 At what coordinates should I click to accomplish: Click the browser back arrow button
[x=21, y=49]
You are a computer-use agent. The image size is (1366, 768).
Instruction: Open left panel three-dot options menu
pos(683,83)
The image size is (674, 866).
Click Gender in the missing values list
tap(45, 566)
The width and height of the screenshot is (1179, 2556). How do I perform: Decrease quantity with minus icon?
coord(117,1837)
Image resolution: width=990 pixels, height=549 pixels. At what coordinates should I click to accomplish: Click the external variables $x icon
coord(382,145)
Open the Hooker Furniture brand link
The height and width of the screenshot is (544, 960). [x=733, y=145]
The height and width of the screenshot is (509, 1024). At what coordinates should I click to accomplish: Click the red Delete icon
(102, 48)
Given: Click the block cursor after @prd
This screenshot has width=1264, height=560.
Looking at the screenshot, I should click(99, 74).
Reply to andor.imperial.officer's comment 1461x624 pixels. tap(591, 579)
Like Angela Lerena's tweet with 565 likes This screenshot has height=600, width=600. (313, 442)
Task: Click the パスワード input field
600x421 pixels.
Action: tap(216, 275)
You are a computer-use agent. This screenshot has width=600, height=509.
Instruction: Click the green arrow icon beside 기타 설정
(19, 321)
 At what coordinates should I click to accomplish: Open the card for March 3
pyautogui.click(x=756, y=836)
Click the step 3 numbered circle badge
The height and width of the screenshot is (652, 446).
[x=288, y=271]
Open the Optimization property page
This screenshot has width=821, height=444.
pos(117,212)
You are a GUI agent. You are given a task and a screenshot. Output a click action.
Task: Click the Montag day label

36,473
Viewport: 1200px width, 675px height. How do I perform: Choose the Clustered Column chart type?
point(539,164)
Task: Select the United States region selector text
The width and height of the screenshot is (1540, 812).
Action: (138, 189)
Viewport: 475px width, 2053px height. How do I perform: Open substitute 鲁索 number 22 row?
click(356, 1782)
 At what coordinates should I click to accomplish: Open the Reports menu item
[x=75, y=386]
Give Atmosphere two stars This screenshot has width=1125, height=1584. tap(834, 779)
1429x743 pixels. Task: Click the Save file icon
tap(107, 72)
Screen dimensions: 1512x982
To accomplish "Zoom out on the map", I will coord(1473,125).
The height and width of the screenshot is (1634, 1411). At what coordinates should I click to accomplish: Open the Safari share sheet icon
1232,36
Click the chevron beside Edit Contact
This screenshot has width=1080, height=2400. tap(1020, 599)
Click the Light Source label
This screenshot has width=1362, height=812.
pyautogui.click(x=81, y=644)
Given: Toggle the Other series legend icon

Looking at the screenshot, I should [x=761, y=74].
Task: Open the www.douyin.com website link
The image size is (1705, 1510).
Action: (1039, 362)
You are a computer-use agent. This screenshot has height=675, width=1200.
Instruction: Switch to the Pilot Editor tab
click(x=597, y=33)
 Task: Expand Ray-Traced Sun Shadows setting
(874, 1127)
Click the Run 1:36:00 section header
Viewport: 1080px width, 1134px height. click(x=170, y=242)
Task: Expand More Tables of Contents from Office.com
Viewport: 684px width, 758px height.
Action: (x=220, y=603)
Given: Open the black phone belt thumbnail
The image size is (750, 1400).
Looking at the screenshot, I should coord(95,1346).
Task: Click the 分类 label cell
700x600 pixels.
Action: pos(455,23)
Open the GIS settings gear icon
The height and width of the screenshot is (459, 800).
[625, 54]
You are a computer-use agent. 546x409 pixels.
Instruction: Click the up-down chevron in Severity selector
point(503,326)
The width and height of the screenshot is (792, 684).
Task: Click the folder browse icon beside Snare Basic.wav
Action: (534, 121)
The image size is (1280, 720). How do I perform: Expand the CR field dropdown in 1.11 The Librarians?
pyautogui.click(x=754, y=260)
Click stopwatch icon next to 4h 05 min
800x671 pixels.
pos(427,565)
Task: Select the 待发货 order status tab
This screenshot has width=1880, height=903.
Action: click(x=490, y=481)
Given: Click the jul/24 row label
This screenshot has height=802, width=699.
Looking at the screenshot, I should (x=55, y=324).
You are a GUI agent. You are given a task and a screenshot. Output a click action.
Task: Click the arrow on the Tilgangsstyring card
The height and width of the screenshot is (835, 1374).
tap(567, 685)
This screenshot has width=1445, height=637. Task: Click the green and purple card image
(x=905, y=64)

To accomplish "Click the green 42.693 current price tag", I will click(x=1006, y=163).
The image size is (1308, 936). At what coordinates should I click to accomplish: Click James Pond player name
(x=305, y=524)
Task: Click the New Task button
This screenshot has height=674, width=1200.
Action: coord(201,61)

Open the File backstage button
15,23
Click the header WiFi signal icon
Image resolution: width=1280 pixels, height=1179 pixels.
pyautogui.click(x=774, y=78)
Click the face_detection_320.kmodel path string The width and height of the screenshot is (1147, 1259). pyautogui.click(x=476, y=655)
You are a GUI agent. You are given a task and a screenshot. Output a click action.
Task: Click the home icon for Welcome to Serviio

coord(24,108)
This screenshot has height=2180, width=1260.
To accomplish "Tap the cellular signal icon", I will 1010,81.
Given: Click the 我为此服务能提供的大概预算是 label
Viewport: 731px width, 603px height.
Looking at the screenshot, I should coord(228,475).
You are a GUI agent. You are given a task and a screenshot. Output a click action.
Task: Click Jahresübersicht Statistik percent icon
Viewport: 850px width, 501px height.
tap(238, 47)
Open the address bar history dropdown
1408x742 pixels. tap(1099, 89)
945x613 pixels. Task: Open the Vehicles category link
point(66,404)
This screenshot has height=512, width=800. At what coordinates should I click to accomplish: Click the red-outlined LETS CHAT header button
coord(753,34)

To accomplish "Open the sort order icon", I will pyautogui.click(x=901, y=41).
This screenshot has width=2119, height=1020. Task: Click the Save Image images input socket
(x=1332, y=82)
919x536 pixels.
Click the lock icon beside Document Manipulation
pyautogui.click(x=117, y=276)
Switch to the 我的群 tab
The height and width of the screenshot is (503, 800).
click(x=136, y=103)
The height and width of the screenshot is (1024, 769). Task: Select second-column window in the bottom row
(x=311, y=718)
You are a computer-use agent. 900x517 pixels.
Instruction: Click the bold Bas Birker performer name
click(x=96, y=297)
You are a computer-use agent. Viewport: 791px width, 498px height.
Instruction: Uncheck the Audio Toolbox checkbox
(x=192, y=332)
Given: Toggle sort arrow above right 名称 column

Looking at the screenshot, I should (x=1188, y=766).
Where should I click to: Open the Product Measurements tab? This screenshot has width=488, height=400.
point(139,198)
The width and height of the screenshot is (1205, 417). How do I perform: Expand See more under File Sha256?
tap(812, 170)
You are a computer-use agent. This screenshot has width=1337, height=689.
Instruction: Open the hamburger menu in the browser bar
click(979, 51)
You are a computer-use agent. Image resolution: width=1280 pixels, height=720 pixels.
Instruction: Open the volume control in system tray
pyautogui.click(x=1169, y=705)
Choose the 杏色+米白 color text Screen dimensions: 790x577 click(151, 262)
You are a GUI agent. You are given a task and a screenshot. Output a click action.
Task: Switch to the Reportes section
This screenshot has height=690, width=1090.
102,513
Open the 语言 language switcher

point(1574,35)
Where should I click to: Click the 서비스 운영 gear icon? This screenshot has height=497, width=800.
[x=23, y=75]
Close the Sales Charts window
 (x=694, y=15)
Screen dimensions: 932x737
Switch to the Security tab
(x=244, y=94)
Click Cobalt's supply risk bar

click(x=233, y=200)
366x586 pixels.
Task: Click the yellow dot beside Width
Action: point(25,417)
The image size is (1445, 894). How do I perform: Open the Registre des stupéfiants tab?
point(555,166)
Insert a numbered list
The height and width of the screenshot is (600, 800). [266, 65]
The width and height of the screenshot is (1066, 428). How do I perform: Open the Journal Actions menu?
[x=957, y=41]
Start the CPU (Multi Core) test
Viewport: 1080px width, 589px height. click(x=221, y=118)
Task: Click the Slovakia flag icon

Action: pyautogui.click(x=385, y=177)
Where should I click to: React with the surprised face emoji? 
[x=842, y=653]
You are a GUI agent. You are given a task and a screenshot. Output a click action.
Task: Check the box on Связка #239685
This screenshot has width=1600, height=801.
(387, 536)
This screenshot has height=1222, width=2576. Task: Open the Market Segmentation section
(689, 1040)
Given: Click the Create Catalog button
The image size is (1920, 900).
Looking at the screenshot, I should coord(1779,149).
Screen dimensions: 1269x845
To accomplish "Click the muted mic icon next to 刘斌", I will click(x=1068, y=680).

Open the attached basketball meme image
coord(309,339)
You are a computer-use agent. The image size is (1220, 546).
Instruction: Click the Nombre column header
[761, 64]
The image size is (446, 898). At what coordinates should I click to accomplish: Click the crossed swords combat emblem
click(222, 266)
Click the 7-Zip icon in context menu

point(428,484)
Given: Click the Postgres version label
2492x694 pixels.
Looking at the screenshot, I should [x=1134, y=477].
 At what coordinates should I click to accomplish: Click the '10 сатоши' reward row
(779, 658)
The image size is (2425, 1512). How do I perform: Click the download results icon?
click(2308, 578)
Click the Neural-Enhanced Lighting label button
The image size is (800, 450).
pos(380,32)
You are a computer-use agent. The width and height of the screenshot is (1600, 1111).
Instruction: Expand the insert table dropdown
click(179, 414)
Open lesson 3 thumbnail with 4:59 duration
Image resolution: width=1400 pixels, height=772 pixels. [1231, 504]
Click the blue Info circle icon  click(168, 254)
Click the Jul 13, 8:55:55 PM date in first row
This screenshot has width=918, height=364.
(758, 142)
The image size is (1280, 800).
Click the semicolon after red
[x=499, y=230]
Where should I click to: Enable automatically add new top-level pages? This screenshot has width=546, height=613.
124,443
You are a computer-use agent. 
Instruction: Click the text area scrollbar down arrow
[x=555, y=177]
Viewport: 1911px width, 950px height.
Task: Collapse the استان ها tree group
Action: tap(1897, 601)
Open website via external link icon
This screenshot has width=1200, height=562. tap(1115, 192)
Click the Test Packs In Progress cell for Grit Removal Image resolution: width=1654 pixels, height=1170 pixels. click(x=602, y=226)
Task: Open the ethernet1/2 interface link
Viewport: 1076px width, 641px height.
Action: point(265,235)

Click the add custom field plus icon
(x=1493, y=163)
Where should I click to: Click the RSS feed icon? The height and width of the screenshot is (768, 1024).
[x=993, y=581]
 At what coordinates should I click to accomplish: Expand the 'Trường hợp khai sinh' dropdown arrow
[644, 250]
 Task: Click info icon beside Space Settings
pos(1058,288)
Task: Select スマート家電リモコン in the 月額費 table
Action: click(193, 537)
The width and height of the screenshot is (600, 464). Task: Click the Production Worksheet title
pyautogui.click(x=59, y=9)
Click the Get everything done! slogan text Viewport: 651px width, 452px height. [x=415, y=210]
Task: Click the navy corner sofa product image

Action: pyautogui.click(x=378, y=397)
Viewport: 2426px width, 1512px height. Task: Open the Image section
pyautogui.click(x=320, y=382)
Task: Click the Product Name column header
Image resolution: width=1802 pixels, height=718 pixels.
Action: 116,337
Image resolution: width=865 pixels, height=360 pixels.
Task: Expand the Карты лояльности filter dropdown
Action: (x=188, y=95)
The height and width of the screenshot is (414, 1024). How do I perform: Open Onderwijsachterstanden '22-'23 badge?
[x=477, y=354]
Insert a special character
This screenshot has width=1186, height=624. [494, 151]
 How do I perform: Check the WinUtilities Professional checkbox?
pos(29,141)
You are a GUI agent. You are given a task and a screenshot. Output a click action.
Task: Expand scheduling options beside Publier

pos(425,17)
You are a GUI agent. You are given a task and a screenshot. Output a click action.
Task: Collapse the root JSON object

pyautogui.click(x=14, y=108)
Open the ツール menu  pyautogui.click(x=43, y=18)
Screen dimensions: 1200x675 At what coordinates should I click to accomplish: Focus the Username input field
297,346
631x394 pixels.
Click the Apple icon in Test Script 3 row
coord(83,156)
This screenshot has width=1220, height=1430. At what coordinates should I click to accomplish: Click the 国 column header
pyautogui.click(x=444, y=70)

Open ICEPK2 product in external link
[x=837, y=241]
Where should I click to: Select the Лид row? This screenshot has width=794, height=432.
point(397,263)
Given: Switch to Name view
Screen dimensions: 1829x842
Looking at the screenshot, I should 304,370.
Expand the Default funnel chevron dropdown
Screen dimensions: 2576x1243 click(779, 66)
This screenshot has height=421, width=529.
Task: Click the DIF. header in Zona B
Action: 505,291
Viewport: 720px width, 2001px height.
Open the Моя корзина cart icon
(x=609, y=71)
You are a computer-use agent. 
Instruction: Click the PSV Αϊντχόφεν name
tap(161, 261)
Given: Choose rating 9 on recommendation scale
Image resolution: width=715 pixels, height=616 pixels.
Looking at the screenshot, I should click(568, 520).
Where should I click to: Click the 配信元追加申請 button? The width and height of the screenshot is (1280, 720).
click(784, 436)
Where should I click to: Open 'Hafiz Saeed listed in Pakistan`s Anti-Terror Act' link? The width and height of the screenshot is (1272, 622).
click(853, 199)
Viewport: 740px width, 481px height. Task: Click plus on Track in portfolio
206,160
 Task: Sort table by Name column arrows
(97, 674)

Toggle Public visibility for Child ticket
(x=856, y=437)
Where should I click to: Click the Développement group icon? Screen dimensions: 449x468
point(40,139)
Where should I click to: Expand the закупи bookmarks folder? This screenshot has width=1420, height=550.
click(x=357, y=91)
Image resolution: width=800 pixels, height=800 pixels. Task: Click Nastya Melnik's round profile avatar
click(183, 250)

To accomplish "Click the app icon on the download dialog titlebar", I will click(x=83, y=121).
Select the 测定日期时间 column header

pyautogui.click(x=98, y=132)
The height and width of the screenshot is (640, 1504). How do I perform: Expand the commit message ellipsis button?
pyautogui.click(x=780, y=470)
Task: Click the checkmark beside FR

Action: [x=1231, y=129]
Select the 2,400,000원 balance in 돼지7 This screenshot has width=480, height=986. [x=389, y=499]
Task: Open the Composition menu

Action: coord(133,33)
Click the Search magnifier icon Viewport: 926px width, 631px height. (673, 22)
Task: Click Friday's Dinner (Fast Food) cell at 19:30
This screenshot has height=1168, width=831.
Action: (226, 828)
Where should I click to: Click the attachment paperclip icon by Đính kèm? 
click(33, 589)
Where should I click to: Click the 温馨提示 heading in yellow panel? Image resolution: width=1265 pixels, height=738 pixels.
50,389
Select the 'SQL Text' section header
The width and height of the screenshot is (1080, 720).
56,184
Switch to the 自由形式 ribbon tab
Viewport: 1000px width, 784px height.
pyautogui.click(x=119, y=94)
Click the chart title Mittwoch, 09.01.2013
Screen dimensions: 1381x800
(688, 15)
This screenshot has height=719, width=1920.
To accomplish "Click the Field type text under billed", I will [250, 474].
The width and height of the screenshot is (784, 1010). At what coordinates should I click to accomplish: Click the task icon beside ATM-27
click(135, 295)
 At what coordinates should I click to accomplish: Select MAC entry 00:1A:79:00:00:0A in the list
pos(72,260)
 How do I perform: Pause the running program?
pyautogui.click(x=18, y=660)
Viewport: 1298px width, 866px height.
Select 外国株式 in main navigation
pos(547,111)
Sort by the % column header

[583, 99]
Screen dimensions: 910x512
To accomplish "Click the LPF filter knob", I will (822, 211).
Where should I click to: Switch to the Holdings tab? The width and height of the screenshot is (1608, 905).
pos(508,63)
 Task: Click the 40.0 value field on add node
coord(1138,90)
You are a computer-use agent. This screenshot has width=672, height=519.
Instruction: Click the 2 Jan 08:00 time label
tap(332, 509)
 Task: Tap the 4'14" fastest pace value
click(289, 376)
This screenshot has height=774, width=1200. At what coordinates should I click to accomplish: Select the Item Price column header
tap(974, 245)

[Assigned task]
Only one stretch of the data above is needed. Restate it word for word, from the line containing "Task: Open the www.douyin.com website link" through the line containing "You are a computer-use agent. 546x409 pixels.", both ends included.

[Expected answer]
Task: Open the www.douyin.com website link
The image size is (1705, 1510).
Action: (1039, 362)
You are a computer-use agent. This screenshot has height=675, width=1200.
Instruction: Switch to the Pilot Editor tab
click(x=597, y=33)
 Task: Expand Ray-Traced Sun Shadows setting
(874, 1127)
Click the Run 1:36:00 section header
Viewport: 1080px width, 1134px height. click(x=170, y=242)
Task: Expand More Tables of Contents from Office.com
Viewport: 684px width, 758px height.
Action: (x=220, y=603)
Given: Open the black phone belt thumbnail
The image size is (750, 1400).
Looking at the screenshot, I should coord(95,1346).
Task: Click the 分类 label cell
700x600 pixels.
Action: pos(455,23)
Open the GIS settings gear icon
The height and width of the screenshot is (459, 800).
[625, 54]
You are a computer-use agent. 546x409 pixels.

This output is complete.